La escena era surreal: en pleno centro de Avellaneda, frente a una institución del Estado, se repetía el mismo patrón tribal que había estallado en las tribunas. La lógica había sido desplazada por la pulsión. La exigencia por pertenencias se convirtió en una nueva batalla territorial. Como escribió el antropólogo René Girard: “La violencia no se limita a destruir al otro; necesita exhibirlo, marcarlo, convertirlo en signo.” Y en esa fatídica jornada, hasta los objetos personales se volvieron símbolos de guerra.
Pero más allá de las sanciones, de los comunicados, de las investigaciones, queda una pregunta abierta: ¿cómo llegamos a esto?
La psicología de las multitudes, estudiada desde el siglo XIX por Gustave Le Bon, sostiene que cuando los individuos se sumergen en una masa, pierden su identidad y se funden en una “alma colectiva” que actúa con impulsividad, emocionalidad y violencia.
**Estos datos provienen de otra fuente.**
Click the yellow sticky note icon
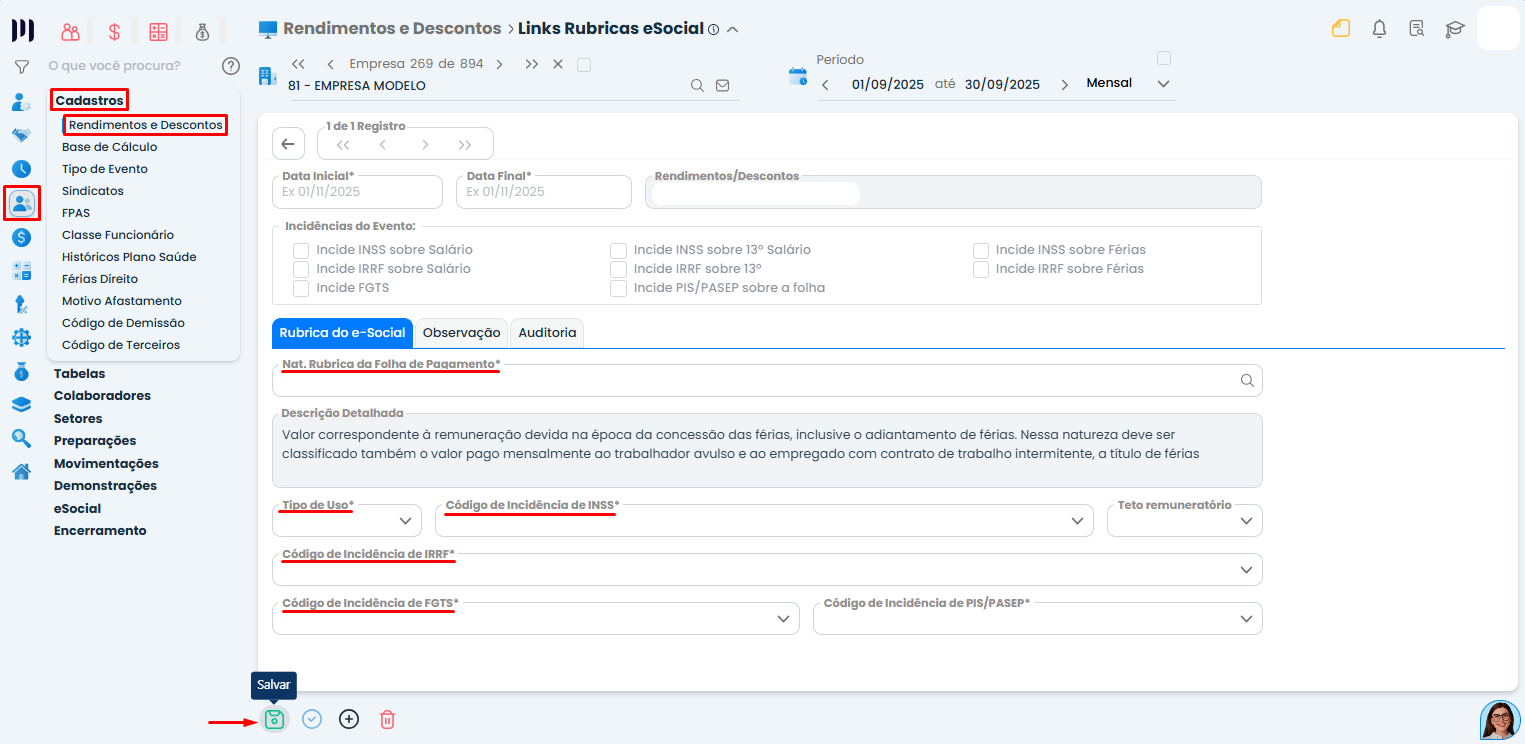The width and height of the screenshot is (1525, 744). (x=1341, y=29)
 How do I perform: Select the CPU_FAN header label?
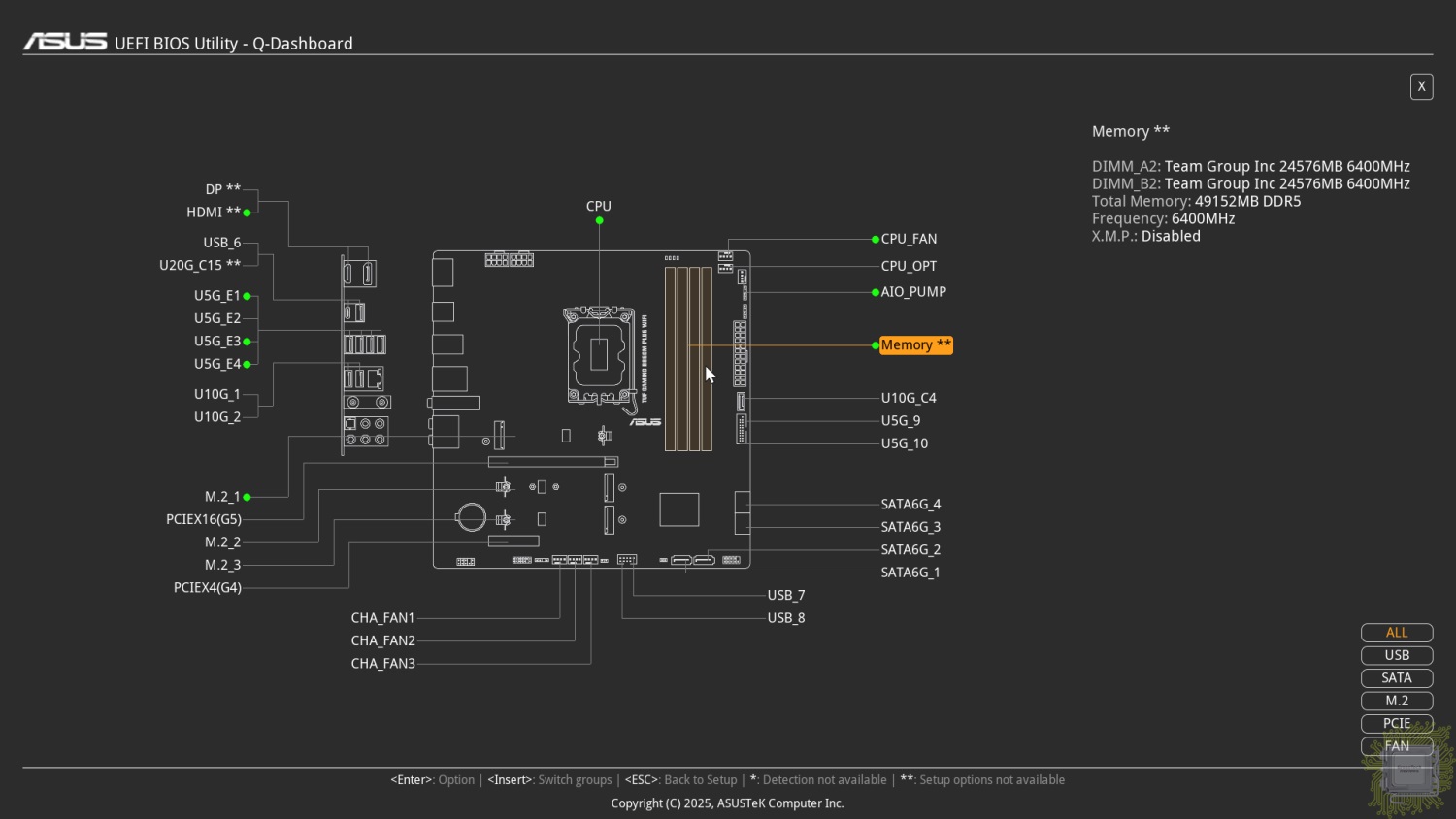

En ese estado, el pensamiento crítico se disuelve, el anonimato reduce la responsabilidad personal, y el contagio emocional convierte la furia de uno en la furia de todos.
El sociólogo Fernando Ortiz Lachica, desde una perspectiva evolucionista, afirma que el contagio emocional y la sincronización de los estados de conciencia son las principales razones por las que las personas “se convierten en masa”. En ese trance, el individuo no razona: reacciona. No evalúa: imita. No decide: se deja arrastrar.
Eso fue lo que ocurrió en Avellaneda. La masa anuló al individuo. La camiseta rival se convirtió en amenaza existencial. La violencia se ritualizó. La humillación se convirtió en espectáculo. Y el ser humano, despojado de su conciencia, regresó a su estado más primitivo.
Como escribió Elias Canetti: “En la masa, el hombre se siente igual a los demás. Todo lo que lo separa desaparece. Y en esa igualdad, se libera de sus límites.” Pero esa liberación, cuando no está guiada por la razón, puede convertirse en destrucción. El fútbol debe ser pasión, no guerra. Identidad, no odio. Juego, no barbarie.